Também há contradição entre os rituais sexuais supostamente apregoados pela religião da protagonista e os princípios da biologia reprodutiva, tendo em vista que a manutenção de relações da forma como mostrada no filme pode implicar numa gravidez em que o marido não seja o pai do rebento...
A descoberta da tão desejada gravidez se mostra um grande problema para Joana, tendo em vista que Danilo não é o pai da criança. Ela utiliza seu acesso aos computadores do governo para pesquisar quem é o pai, e, ao não encontrar um entre seus parceiros recentes, imagina que esteja carregando em seu ventre o Messias que todos de sua religião esperam.
Nesse ponto, há controvérsias: as pesquisas que ela fez no computador podem ter dado falsos negativos, embora a probabilidade disso ocorrer seja extremamente baixa? O local da realização dos rituais pode ter sido de alguma forma contaminado por terceiros? Por outro lado, ela deveria ter feito a pergunta inversa: dado o DNA do bebê, quem é o pai?, E só aí tirar conclusões...
Ao expor essa inusitada teoria a seu pastor do “Drive Thru”, ela não encontra apoio, e ao revelar a questão a seu marido, ela o perde, e com ele o acesso a sua célula. Nesse ponto, ela se resigna e larga sua fé. Chega a abandonar os filhotes que o seu cachorro gerou com a cadela da vizinha, e que essa lhe entregara para criar. Finalmente, tem o bebê num hospital.
Uma questão relevante: se ela largou a sua fé ao ser abandonada por sua igreja, então será que ela tinha realmente fé? Em quê? Não era ela a escolhida por Deus para trazer o Messias à Terra?

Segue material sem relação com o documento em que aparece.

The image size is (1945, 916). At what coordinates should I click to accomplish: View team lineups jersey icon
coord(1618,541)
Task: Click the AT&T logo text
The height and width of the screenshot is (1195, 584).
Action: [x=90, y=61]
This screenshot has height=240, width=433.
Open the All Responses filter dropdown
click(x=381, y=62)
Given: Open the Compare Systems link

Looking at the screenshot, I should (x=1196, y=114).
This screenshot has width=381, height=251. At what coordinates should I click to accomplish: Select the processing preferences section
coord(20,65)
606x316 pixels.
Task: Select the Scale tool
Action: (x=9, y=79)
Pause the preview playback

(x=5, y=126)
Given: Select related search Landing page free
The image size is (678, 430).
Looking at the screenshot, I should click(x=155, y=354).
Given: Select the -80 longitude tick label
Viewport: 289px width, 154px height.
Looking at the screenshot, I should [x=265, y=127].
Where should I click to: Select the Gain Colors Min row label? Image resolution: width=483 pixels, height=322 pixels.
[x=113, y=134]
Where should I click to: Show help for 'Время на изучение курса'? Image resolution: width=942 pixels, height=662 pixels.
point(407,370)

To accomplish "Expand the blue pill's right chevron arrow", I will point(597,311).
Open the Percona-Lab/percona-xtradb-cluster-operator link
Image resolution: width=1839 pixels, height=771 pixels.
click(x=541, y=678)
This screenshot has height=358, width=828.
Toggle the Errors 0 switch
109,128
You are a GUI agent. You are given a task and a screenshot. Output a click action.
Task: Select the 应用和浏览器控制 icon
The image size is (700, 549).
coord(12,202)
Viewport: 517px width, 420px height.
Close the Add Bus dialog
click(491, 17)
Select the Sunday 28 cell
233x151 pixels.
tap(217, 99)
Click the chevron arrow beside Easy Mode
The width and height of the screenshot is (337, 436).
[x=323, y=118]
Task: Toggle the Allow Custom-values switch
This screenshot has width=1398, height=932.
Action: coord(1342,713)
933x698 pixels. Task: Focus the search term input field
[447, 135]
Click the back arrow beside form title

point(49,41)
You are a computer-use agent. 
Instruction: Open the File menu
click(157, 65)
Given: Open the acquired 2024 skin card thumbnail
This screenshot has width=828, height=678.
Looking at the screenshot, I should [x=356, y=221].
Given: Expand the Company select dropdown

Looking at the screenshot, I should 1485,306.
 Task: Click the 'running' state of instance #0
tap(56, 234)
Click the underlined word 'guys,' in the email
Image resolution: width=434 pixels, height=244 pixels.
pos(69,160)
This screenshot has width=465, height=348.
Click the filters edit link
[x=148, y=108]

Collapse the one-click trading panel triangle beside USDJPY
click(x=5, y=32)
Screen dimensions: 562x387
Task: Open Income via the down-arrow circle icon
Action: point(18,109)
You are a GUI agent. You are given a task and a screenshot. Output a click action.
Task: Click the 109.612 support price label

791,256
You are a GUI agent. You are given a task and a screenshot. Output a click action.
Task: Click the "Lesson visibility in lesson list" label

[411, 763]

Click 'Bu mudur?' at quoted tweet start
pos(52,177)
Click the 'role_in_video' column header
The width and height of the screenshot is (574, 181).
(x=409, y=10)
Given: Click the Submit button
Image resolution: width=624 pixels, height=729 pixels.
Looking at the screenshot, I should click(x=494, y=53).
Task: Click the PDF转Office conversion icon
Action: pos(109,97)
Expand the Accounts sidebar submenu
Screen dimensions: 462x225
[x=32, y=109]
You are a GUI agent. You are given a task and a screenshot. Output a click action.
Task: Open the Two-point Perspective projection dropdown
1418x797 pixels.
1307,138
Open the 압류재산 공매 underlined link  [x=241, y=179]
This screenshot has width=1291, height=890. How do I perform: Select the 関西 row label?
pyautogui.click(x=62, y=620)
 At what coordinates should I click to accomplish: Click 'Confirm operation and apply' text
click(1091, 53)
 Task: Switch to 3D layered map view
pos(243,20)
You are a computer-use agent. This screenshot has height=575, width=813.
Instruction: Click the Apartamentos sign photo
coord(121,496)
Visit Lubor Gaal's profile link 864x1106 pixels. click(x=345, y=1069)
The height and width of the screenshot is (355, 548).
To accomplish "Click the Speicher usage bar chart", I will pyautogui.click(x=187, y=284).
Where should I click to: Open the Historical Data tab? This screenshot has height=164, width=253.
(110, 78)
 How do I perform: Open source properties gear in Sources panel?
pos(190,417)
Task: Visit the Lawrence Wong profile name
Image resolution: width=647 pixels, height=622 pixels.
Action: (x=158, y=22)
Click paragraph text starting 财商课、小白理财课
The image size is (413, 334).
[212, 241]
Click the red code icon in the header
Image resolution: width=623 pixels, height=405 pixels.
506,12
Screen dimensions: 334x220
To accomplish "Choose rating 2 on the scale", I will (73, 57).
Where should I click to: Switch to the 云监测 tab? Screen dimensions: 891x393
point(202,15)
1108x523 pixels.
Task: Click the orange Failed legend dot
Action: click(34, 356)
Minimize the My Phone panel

No final, o bebê/narrador revela que ele não tinha registro ou nome, e que era realmente o Messias, mas que o mundo não estava preparado para sua vinda. Há controvérsias: além das questões elencadas sobre a sua concepção, deve-se notar que o bebê, ao nascer num hospital, deve sim ter sido registrado. Teria a estória toda sido contada a ele por sua mãe, e então recontada por ele numa data ainda mais futura, com essas peculiaridades?
Enfim, agora é muito fácil se dizer que o filme quis supostamente abordar isso ou aquilo, mas acho que a verdade é que o resultado final evidenciou que foi perdida uma oportunidade incrível, talvez única, de se fazer com ótimos atores e atrizes uma discussão séria sobre o Brasil atual e seus rumos, sobre o papel do conservadorismo na sociedade, sobre o controle dos indivíduos pelo governo, enfim, sobre as contradições entre o futuro que queremos e o que provavelmente teremos...
Infelizmente, sou obrigado a concluir com uma contribuição que, na verdade, veio do trailer de um filme europeu apresentado antes da sessão propriamente dita: “é um filme que você não gostaria de ter assistido”.
*Fernando T.H.F. Machado é Economista e admirador da Sétima Arte.